Stored dataset items
------------------------

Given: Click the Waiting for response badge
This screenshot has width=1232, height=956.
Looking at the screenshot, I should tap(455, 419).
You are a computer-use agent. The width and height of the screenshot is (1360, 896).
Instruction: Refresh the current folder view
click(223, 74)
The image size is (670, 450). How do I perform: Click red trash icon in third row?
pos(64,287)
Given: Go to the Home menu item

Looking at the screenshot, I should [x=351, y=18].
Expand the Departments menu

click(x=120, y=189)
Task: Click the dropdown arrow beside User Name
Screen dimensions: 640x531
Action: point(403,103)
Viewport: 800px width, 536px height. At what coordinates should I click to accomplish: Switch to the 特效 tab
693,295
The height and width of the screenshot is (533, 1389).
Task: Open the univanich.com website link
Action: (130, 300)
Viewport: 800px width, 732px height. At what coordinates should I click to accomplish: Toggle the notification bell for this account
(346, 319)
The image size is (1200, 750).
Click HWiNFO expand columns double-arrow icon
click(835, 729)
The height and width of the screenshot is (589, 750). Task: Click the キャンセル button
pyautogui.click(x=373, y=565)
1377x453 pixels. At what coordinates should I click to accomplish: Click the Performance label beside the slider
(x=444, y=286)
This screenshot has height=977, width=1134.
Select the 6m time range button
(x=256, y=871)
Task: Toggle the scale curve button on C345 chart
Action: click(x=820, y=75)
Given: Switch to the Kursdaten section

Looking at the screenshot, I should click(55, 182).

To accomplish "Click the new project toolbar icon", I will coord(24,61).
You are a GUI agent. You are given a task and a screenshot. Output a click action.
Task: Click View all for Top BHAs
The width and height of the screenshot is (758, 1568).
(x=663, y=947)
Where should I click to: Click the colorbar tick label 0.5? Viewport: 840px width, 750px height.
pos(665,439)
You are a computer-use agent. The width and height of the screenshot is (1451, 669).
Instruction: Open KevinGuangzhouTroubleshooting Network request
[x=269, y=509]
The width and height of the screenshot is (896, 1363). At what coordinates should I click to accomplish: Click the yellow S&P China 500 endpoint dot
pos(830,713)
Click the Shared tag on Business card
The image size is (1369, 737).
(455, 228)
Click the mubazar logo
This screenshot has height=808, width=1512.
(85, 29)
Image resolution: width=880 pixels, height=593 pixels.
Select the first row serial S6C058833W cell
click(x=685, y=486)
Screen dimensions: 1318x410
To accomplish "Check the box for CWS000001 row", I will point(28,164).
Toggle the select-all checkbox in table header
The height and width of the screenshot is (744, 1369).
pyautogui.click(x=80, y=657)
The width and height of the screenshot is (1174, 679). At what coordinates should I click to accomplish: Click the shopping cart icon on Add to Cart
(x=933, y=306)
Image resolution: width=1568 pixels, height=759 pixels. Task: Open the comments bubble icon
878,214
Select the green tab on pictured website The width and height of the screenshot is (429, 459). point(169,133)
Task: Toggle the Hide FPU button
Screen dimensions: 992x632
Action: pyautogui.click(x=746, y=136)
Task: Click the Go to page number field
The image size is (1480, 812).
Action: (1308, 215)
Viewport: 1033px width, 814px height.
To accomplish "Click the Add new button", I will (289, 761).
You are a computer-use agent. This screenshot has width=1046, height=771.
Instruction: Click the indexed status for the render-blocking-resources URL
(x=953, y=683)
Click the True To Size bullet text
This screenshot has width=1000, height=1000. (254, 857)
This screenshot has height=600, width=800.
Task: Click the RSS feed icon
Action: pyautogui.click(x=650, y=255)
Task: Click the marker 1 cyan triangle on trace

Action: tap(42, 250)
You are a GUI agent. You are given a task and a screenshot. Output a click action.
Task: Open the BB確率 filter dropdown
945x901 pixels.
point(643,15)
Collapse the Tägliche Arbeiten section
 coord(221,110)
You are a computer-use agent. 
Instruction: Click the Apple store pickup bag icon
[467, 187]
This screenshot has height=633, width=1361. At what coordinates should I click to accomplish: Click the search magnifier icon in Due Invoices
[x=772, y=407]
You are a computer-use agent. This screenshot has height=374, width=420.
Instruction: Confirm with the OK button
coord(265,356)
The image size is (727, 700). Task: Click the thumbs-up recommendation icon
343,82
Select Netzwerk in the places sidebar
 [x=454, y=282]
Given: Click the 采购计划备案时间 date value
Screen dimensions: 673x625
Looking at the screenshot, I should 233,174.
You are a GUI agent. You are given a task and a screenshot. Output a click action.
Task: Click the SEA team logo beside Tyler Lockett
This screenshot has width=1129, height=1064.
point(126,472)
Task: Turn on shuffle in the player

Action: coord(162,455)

------------------------

◆ Task objective ◆
Which lines of the records above contain the word "agent"? Copy each of them.

◆ Written response ◆
You are a computer-use agent. The width and height of the screenshot is (1360, 896).
You are a GUI agent. You are given a task and a screenshot. Output a click action.
You are a computer-use agent. The width and height of the screenshot is (1451, 669).
You are a computer-use agent. This screenshot has width=1046, height=771.
You are a GUI agent. You are given a task and a screenshot. Output a click action.
You are a computer-use agent. 
You are a computer-use agent. This screenshot has height=374, width=420.
You are a GUI agent. You are given a task and a screenshot. Output a click action.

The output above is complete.